"Um inimigo silencioso é como uma cobra à espreita: ataca apenas quando já é tarde demais para escapar."
Eu esperava outra reação de Maria Júlia, algo mais explosivo: que ela esperneasse, gritasse, me ofendesse ou dissesse que Leonardo havia enlouquecido de vez por querer se casar comigo. Mas isso não aconteceu, pelo menos não de imediato.
No primeiro momento, fiquei muito surpresa com a atitude dela. Ver Maria Júlia se aproximar para nos cumprimentar e parabenizar me fez até pensar, por um instante, que ela poderia estar se tornando um ser humano decente.
Mas o que ela fez foi muito pior. Reagiu bem. Demais. Óbvio que essa reação não durou muito.
Quando Maria Júlia me chamou para conversar, meu subconsciente gritava: não vá.
"Se você for, vai se arrepender", insistia aquela voz interior.
Mas, como sempre, ignorei. Fui até lá, pensando que, se ela estava cedendo, eu também podia.
Ledo engano.
Bastou ficarmos a sós para que a verdadeira Maria Júlia Torres mostrasse quem realmente era.
Ela não precisou gritar, mas lá estava, esbravejando, me acusando, ainda que sem palavras diretas, de ser uma vagabunda interesseira. Tudo bem sutil, mas tão óbvio que não havia como não perceber.
Quase sorri, satisfeita, porque era exatamente essa reação que eu esperava. Quase disse: seja bem-vinda de volta, Maju.
Mas preferi fingir. Fiz o papel da mulher apaixonada, embora fosse claro que Maju não estava disposta a ouvir.
Meus pensamentos vagavam por terrenos incertos quando fui arrancada deles pela voz suave de Leonardo.
— Querida, você está bem?
Forço um sorriso enquanto me viro para ele, escondendo qualquer traço de inquietação.
— Estou, sim. Só estou um pouco emocionada com o pedido. Você realmente conseguiu me surpreender.

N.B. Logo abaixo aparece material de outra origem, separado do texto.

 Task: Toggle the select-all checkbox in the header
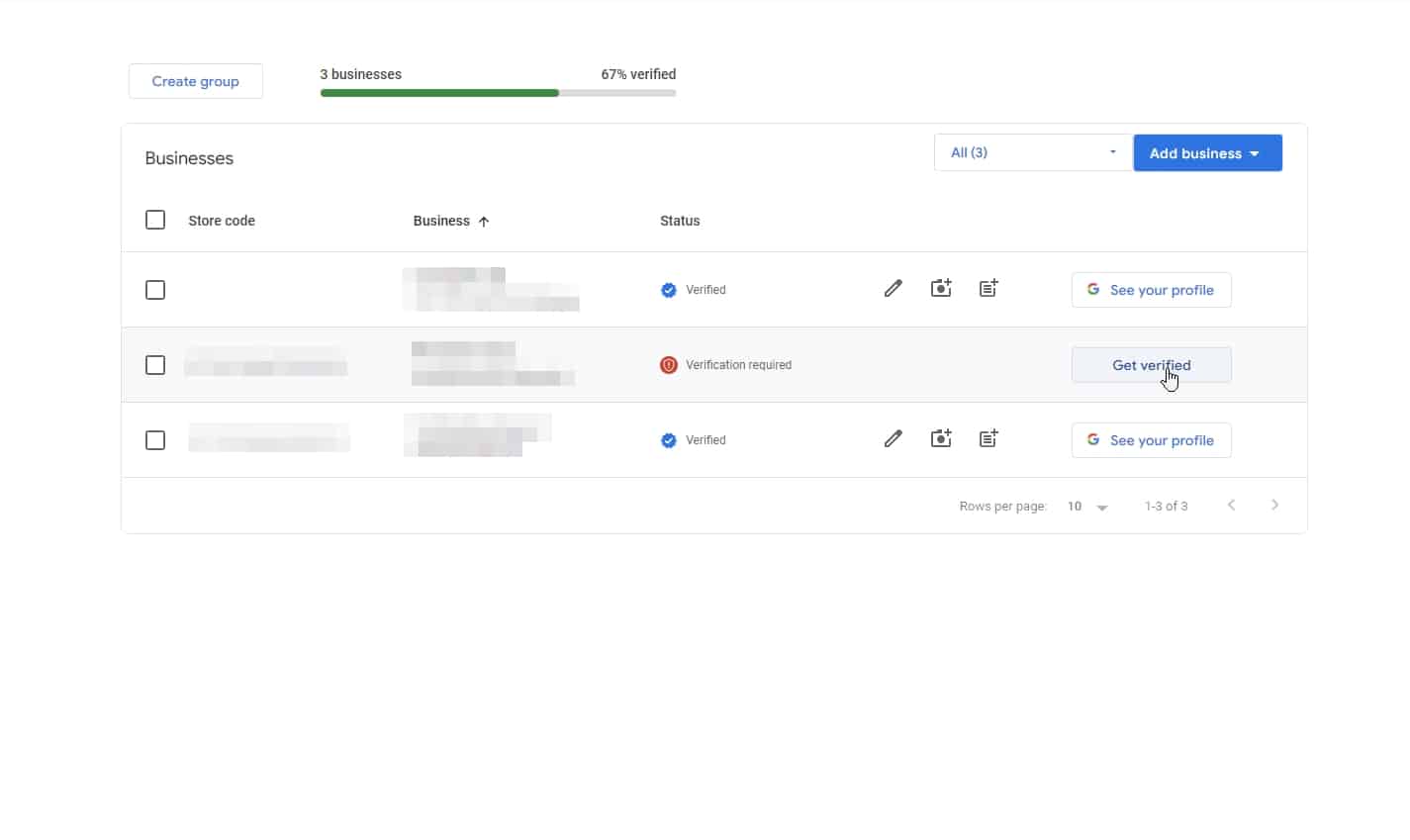[x=155, y=219]
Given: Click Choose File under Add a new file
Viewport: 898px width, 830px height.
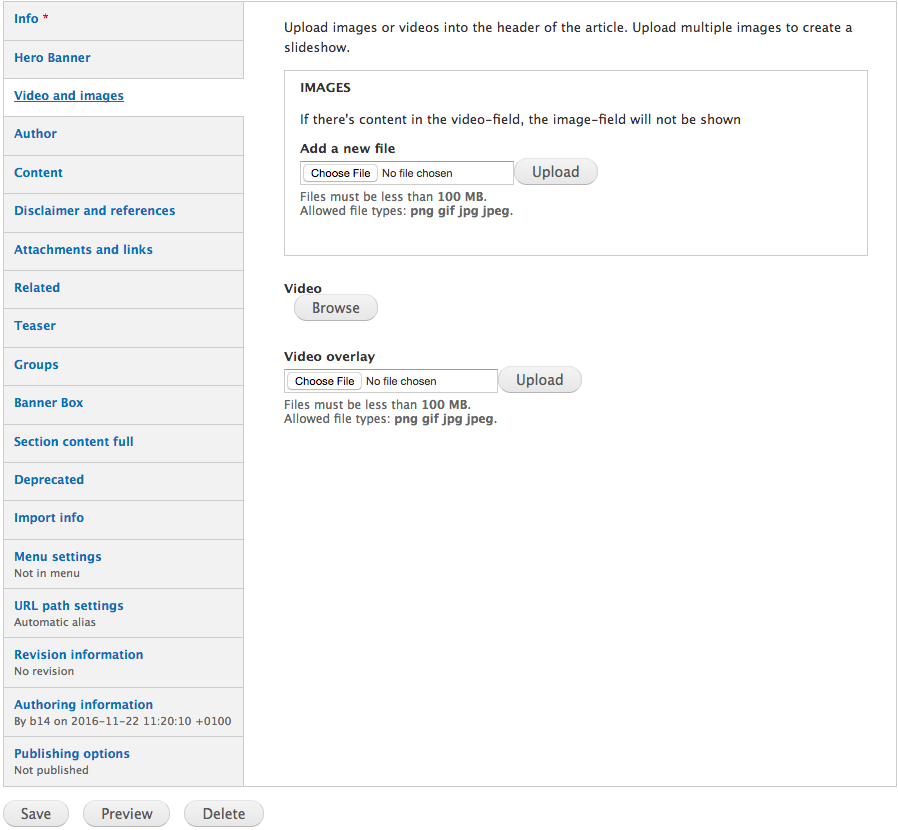Looking at the screenshot, I should tap(341, 173).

Ele sorri, aquele sorriso desarmante que sempre me deixava sem palavras, e me envolve em um abraço caloroso.
— Essa era a intenção. E estava pensando... Talvez fosse uma boa ideia você vir morar aqui.

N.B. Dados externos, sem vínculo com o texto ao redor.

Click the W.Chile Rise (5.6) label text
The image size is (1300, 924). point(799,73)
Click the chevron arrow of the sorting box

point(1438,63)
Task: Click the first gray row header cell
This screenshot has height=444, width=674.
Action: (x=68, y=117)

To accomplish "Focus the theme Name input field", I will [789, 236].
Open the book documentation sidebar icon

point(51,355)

Por um momento, minha respiração falha. Tento disfarçar o impacto da proposta.
— Isso não é... um pouco precipitado? — pergunto, franzindo a testa. — As pessoas podem falar.
Ele ri baixinho, balançando a cabeça.
— Meu amor, as pessoas falam de qualquer forma, do que sabem e do que não sabem, mas isso não importa. De qualquer forma, nos casaremos em breve e viveremos juntos.
Nunca, em toda a minha vida, imaginei estar nessa posição. Quando poderia sonhar que um homem como Leonardo — rico, bem-educado, com um sobrenome de peso — se interessaria por alguém como eu?
— E os seus filhos? — pergunto, hesitante.
— Tenho certeza de que eles não vão se opor. Meu maior medo era a reação da Maju, mas ela aceitou muito bem a notícia do casamento. Confesso que estava um pouco preocupado e até pedi ao Gabriel que ficasse atento, mas, felizmente, não foi necessário.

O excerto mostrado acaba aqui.